Ma non sono solo io (o voi) ad essere cambiato. Lo stesso è accaduto anche al trio umbro. Per rendersene conto basta confrontare Crime Wave, traccia d’apertura del loro disco d’esordio “Be Yr Own Shit”, con Memory, posta in apertura al qui presente disco. La differenza è innegabile. Da un lato abbiamo uno sguaiato chitarristico assalto all’arma bianca, una contestazione disorganizzata e appariscente con riff che saltano da una parte all’altra, dall’altro c’è fermezza e introspezione, uno sguardo meditabondo e riflessivo che vaga per la stanza mentre le punte degli indici si toccano davanti alla bocca. Fin dai primi istanti di “Bloom” si percepisce come i Tiger! Shit! Tiger! Tiger! abbiano abbandonato la genuina sgangheratezza degli esordi – un progressivo allontanamento già percepibile dal disco precedente – per abbracciare un’adulta ponderatezza solo apparentemente inconciliabile con i loro esplosivi esordi.
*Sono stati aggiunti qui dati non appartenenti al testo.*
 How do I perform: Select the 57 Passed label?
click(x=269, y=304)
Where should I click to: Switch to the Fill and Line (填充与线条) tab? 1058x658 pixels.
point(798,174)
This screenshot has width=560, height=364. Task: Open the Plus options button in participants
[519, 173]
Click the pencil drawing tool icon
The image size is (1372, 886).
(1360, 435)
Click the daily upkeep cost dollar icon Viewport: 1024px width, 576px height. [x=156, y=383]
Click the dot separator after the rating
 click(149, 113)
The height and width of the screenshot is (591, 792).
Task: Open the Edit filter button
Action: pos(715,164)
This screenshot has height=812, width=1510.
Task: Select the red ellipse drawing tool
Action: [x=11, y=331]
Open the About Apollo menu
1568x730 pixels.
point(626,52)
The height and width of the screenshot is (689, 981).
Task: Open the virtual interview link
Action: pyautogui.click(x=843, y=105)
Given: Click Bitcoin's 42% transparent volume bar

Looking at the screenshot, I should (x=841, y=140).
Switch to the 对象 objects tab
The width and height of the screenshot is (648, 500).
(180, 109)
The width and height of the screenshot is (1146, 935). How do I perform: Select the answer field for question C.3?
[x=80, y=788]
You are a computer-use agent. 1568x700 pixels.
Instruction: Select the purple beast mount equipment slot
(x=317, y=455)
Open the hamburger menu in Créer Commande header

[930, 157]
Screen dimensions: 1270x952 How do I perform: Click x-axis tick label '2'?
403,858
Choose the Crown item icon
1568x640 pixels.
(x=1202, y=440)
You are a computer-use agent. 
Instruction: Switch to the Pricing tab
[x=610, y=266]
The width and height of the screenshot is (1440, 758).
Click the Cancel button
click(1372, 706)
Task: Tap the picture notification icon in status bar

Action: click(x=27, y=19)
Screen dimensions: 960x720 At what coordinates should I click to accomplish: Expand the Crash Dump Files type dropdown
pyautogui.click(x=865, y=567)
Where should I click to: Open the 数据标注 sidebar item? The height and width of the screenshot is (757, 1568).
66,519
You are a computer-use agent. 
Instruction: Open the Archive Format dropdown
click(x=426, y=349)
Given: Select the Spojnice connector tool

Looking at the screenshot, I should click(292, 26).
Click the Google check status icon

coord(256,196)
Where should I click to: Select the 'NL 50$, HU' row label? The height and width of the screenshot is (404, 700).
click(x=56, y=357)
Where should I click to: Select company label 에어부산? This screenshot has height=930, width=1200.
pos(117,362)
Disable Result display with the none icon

Le gelide sferzate dei The Cure e la disperata rocciosità dei Nirvana rimodellano le asperità intransigenti della giovinezza in qualcosa di più rotondo, smussato ma anche profondo, uno sguardo che non si ferma più alla superficie ma che è anzi capace di penetrare la realtà, un mondo interiore che non è più urlato sguaiatamente ma contemplato con attenzione. Il risultato è un disco da ascoltare non più dimenandosi sotto un palco ma piuttosto sdraiati su un letto, in lenta contemplazione delle sensazioni che questo disco porta a riva come fa il mare con i relitti.

Nati incendiari, appunto, per morire pompieri. Ma nel ricorrere a questo adagio si tende a ignorare l’importanza che entrambi i ruoli hanno nel ciclo delle cose. Da incendiari si appicca il fuoco, da pompieri lo si spegne. Ma è dalle ceneri di queste fiamme che qualcosa può nascere e sbocciare. Questo sembra essere il destino di questo “Bloom”: preannunciare una fioritura per i nostri Tiger! Shit! Tiger! Tiger!.